Когда он уехал на зону, у нас были ужасные отношения с его отцом. В колонию на свидания меня возили мои родители. Они меня очень поддерживали. Я брала с собой фильмы на дисках, музыку, привезла для этого DVD-проигрыватель. Старалась привозить все, что он просил. Перед тем, как пустить тебя в колонию на свидание, все обыскивают, тебя раздевают догола, нагибают. Заходишь внутрь номера, ждешь несколько часов, пока его заведут. Я за это время все раскладывала, чтобы было уютно. Первые несколько раз его заводили поздно, и я засыпала, пока ждала. До этого не спишь, собираешься, весь на нервах. Просыпалась, и он такой: «Привет, а я смотрю, как ты спишь». Хочется красивой быть, а просыпаешься, и у тебя смешно слюна стекает по щеке.
Самое сложное было разойтись. Это то, что я только в этом году более-менее приняла. Расставание очень ухудшило ситуацию с психическим здоровьем. Я считала, что больше ничего в жизни хорошего не заслужила, потому что бросила человека в сложной ситуации. Есть человек, который страдает в заключении, а на то, как ты страдаешь, всем поебать. Ты должна сидеть с грустным ебалом и ждать, когда твой принц откинется с зоны.
Я помню, как узнала, что его выпустят по УДО. Шла на работу, встала посреди улицы и начала плакать. Целый день ревела, не могла поверить в это. В день освобождения было тяжко. Мы обнялись, и вроде все нормально, но назад мы ехали на разных машинах. Меня подруга везла, а его отец заказал микроавтобус, и они ехали в нем. И я до сих пор помню, что я еду к себе домой и подруга его выкладывает фотку, где все друзья сидят у него, а меня там нет. А я не могу поехать в дом, где меня ненавидят, в дом его родителей. Ты как бы всё, не существуешь больше. Я чувствовала себя мусором, оберткой от конфетки. Ты добегаешь марафон до конца, а на финише тебе дают под дых.
Сейчас у нас хорошие, близкие, дружеские отношения. Мне жалко, что я потеряла его в итоге. Я чувствую себя обворованной немного. Мы долго не рассказывали, что разошлись, потому что для меня это очень сложно было, у меня все рухнуло. У меня психоз до сих пор, как я об этом думаю.
Вокруг меня много фантастических людей. Которые с тобой были, все это пережили. Мне кажется, что я и половины им не отдала, чего они мне дали. Мои друзья — это моя семья.

·····

Задание — Перепишите фрагмент текста от слов «Сейчас у нас» до слов «это моя семья.», заменив «фантастических» на «удивительных».

Исходные данные —
·····

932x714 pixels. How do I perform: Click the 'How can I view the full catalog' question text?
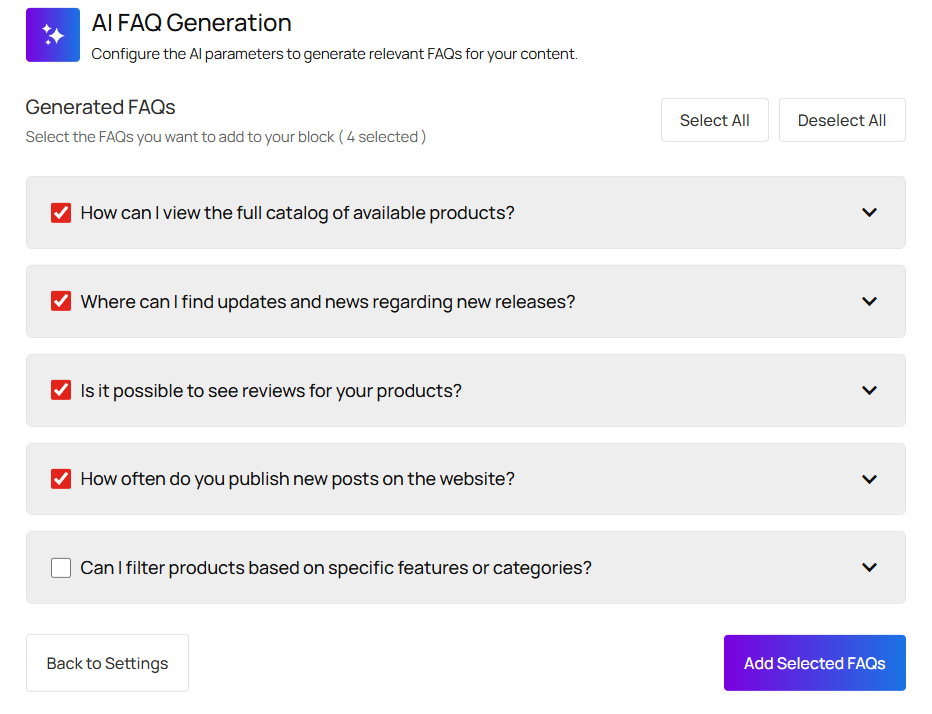(297, 213)
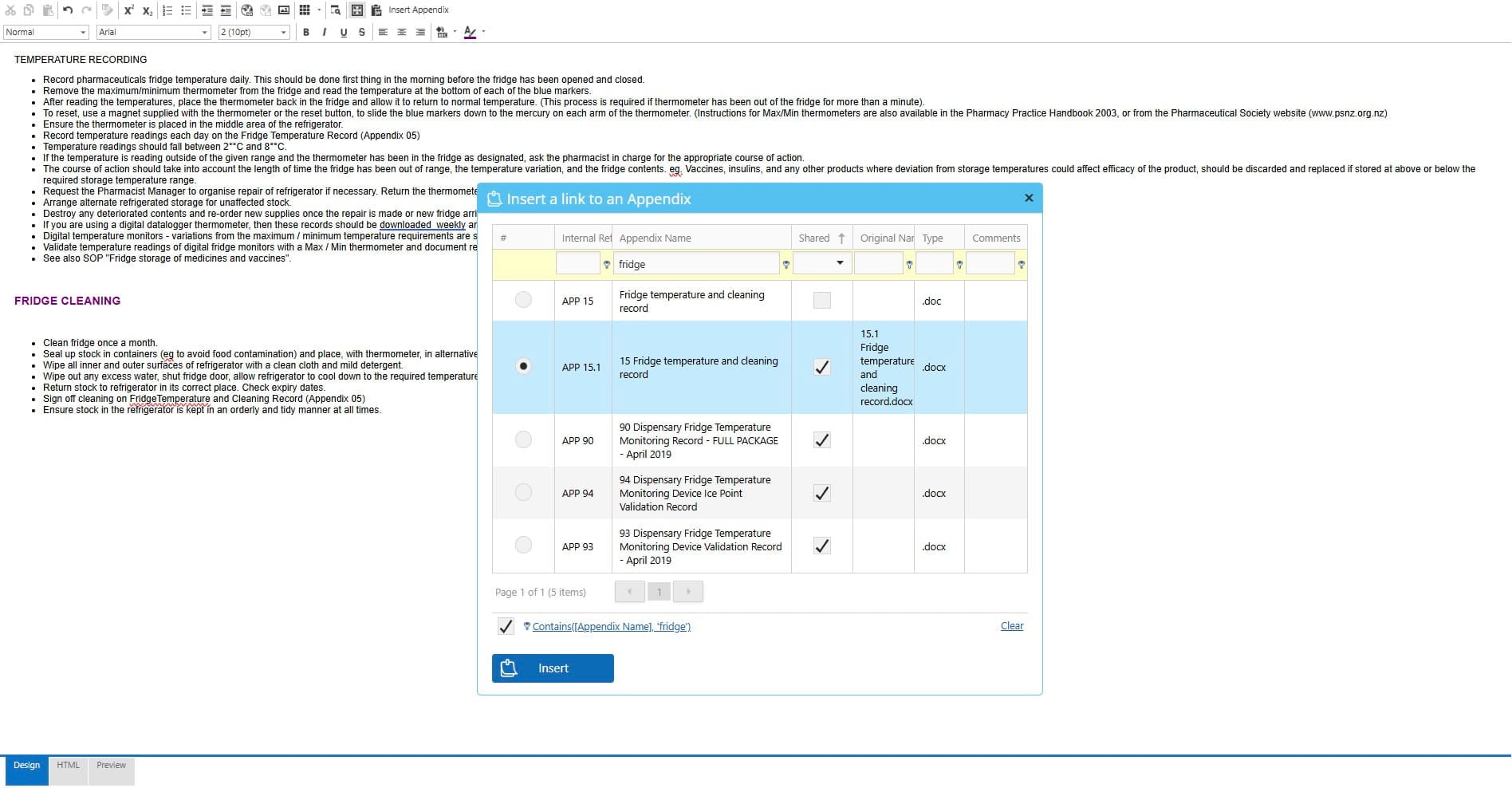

·····

Ответ —
Сейчас у нас хорошие, близкие, дружеские отношения. Мне жалко, что я потеряла его в итоге. Я чувствую себя обворованной немного. Мы долго не рассказывали, что разошлись, потому что для меня это очень сложно было, у меня все рухнуло. У меня психоз до сих пор, как я об этом думаю.
Вокруг меня много удивительных людей. Которые с тобой были, все это пережили. Мне кажется, что я и половины им не отдала, чего они мне дали. Мои друзья — это моя семья.